Curious, I have a scag and the chute blocker is nearly as much as the full hurricane mulch kit.

I know the hurricane kit is just "on", but is it worth it or does it create a inconvenience.

How will mulching perform with just the blocker?


----------



## gene_stl (Oct 29, 2017)

I just bought a used Grasshopper with a 61 inch deck. The guy who sold it to me had been using it with a mulching kit which includes particular (apparently medium lift) blades, a cover plate and one or two extra internal baffles.

He suggested I try it before removing it. Historically I have always been a "right side discharge" guy. My back and side yards were overdue for mowing. I know that my Hustler would have needed its discharge chute poked with a stick to keep it clear. But this mower just rocked right over it and didn't bog down , nor clog nor make clumps. In fact there were some brown clumps from previous mowing and it dispersed those.
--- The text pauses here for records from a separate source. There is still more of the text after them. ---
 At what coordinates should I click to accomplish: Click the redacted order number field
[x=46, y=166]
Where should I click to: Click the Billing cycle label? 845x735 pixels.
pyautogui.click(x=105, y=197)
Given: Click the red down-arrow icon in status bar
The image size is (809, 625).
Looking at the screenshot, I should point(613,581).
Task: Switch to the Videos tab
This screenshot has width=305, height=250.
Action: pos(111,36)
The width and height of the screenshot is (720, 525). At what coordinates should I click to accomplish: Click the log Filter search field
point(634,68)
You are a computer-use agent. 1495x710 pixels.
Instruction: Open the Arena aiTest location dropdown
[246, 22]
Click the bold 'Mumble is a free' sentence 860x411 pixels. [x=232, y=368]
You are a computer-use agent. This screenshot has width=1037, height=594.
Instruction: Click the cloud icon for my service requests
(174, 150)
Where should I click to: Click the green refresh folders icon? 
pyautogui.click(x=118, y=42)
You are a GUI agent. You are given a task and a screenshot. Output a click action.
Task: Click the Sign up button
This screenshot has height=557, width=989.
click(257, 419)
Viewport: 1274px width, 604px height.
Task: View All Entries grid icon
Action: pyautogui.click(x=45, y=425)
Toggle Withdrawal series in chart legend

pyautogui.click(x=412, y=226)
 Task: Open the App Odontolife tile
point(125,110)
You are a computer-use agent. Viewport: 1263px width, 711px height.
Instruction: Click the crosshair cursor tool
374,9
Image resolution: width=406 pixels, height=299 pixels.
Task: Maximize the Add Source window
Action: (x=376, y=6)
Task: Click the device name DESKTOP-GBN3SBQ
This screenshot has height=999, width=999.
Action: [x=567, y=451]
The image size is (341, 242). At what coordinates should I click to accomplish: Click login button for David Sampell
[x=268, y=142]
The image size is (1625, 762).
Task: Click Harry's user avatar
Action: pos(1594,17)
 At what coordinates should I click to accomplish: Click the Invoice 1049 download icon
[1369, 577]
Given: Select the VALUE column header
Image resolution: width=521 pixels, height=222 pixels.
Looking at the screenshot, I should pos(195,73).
All in all I was amazed. How is it that mulching set ups don't clog up??

Edit: I flipped the deck up and there was some grass in there but not very much. Much less than I expected to see. 
I realize thinking about it that on the very first mower I picked (sly dad let me pick the one I wanted) there was a mulch plate which I took off. Because the deck would fill up with clippings. I was about 9 and it was about 1960. Ever since then I have been a discharge type of guy.


----------



## Ware (Jan 28, 2017)

I have a chute blocker on my ZTrak and I see it as just an occasional use thing to avoid blowing clippings into flower beds, the road, etc. if my next pass is lined up the wrong way. For mulch mowing the whole lawn I would definitely want the full mulch kit.


----------



## Miggity (Apr 25, 2018)

I have an X350 that does not offer a discharge cover that replaces the discharge chute. Instead, the full mulch kit has an open/close lever on the deck in case you want to discharge. While I thought I would use it frequently, it is almost always in the mulching position so I would go with the hurricane mulch kit as well.


----------



## kolbasz (Jun 7, 2017)

So is the agreement that the hurricane mulch kit is good and won't clog or clump like my 21"?

It is one thing to pull a plug on a 21" to stop the mulching and it is another to have to unbolt and disassemble a bunch of pieces.

I want to keep the clippings out of the beds as it was pretty bad this year, but when things get away from me, I don't want to hassle with needing to remove half the deck to get it to side discharge. At the same time, I feel things would just build and clump against the blocker only.

I have an old craftsman rider that just has the blocker and when the grass got a little long or wet, things got ugly.

I suspect with the higher rotation the scag would be better, but who knows. YouTube hasn't sold on this one yet.


----------